[Opening THE DATA section]

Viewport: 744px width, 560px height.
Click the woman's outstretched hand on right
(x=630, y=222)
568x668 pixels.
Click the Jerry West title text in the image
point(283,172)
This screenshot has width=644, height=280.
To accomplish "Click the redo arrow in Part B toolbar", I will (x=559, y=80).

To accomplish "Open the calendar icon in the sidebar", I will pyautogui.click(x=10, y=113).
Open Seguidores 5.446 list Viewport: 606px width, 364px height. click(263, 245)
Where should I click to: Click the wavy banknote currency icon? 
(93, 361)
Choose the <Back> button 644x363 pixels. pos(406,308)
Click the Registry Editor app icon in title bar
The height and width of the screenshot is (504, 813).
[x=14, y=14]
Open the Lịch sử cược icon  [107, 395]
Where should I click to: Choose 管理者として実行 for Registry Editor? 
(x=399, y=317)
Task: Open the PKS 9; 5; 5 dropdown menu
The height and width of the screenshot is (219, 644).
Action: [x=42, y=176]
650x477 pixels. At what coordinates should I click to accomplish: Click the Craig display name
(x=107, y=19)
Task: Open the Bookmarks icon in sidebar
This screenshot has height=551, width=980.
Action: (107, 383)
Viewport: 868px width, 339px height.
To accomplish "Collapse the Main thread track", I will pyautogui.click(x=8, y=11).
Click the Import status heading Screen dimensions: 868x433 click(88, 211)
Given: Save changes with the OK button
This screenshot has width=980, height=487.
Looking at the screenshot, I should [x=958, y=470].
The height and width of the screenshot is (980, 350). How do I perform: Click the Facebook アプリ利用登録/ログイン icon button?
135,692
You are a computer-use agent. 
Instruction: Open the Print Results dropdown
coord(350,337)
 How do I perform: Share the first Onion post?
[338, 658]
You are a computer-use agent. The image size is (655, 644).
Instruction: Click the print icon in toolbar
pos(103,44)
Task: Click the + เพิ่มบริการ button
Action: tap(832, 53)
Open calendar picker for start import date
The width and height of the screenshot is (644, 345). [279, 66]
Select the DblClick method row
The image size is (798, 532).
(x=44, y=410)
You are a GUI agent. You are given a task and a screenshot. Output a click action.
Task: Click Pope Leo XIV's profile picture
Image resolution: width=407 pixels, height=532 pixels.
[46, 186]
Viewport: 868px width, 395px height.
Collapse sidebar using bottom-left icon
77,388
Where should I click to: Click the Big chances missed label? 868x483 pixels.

[Closing THE DATA section]

All that belongs in your answer is the stretch of entries above from the line with "Open calendar picker for start import date" through the line with "You are a GUI", printed exactly.

◆ **ANSWER TO THIS TASK**
Open calendar picker for start import date
The width and height of the screenshot is (644, 345). [279, 66]
Select the DblClick method row
The image size is (798, 532).
(x=44, y=410)
You are a GUI agent. You are given a task and a screenshot. Output a click action.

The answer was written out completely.